--- DATA TO EXAMINE Enclosed Below ---

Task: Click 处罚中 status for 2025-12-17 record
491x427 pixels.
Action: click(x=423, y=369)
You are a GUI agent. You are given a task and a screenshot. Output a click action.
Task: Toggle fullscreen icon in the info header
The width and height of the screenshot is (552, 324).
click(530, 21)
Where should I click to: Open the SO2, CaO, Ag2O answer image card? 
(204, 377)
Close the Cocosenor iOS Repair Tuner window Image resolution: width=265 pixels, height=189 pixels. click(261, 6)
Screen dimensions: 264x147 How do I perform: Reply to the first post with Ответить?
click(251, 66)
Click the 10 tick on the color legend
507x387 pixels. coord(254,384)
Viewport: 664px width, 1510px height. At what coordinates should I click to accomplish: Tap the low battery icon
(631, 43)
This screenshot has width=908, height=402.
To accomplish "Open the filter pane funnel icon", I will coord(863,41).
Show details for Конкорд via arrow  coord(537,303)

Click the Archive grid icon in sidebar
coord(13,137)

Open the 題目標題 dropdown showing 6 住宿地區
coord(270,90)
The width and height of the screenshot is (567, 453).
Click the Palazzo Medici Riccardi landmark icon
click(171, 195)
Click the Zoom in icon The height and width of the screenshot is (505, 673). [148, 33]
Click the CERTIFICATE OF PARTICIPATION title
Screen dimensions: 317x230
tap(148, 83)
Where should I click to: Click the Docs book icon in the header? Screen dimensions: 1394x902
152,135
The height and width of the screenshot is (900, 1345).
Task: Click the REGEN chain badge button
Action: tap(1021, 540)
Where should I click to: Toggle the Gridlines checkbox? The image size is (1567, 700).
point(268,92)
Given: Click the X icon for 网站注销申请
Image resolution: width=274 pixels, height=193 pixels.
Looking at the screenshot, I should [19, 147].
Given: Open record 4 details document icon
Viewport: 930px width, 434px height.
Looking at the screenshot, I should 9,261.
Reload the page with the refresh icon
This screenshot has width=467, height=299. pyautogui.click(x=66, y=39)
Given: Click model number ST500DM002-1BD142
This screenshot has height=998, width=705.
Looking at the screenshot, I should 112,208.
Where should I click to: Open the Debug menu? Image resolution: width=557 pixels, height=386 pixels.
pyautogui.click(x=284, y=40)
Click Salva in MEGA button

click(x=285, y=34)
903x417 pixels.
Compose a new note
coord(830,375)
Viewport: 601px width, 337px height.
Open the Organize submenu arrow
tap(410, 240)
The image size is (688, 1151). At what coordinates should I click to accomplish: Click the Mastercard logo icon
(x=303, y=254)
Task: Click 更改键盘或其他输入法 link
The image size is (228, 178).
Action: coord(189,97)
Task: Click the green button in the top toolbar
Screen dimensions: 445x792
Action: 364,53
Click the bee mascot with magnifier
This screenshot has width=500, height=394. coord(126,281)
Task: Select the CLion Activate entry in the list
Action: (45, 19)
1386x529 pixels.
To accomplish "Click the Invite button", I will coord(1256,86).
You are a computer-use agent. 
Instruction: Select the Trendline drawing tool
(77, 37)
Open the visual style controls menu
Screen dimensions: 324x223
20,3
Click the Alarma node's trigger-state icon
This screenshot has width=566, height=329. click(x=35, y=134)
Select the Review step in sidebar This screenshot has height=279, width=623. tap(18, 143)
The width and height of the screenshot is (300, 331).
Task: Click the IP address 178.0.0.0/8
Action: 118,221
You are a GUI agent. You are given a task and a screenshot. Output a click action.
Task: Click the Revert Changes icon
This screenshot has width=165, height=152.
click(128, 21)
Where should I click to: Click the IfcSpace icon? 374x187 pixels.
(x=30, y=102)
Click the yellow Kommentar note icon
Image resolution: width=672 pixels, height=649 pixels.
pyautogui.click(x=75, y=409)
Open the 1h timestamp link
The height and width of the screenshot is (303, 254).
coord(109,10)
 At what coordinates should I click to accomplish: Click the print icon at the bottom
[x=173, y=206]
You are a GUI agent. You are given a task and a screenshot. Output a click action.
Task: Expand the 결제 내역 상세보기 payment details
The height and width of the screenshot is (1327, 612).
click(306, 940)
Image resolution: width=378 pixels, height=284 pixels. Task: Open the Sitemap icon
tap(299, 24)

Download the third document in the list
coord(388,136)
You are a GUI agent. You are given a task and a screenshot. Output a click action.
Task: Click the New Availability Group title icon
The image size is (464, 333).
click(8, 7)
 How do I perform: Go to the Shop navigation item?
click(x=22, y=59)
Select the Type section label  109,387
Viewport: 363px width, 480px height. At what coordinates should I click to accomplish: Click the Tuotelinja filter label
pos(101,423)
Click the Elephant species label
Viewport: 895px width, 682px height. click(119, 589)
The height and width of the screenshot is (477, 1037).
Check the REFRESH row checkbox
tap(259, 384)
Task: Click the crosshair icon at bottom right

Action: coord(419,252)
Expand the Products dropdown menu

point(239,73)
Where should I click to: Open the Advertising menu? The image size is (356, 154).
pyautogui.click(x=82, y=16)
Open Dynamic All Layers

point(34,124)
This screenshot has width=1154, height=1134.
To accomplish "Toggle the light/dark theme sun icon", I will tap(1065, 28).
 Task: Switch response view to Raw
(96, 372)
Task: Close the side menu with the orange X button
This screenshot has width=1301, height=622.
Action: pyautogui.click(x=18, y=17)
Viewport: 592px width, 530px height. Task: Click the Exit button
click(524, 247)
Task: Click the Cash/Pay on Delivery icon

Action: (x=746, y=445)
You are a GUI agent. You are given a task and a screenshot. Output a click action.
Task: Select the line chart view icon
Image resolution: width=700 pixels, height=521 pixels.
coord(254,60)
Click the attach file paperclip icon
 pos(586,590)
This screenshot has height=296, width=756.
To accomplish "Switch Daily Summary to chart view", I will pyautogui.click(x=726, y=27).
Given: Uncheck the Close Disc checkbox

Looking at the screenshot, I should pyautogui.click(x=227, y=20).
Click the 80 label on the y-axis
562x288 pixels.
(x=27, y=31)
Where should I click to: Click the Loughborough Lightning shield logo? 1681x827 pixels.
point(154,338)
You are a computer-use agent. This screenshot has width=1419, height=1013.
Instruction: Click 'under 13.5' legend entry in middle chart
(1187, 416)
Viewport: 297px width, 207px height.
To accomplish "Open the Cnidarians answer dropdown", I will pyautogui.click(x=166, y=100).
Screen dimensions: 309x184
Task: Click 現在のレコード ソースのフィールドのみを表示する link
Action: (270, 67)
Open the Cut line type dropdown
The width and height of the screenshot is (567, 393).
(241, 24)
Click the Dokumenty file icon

--- End of Enclosed DATA TO EXAMINE ---

PROBLEM TO SOLVE:
What lines in the records contain the word "computer"? Return each one.

SOLUTION FOR THIS TASK:
You are a computer-use agent. 
You are a computer-use agent. This screenshot has width=1419, height=1013.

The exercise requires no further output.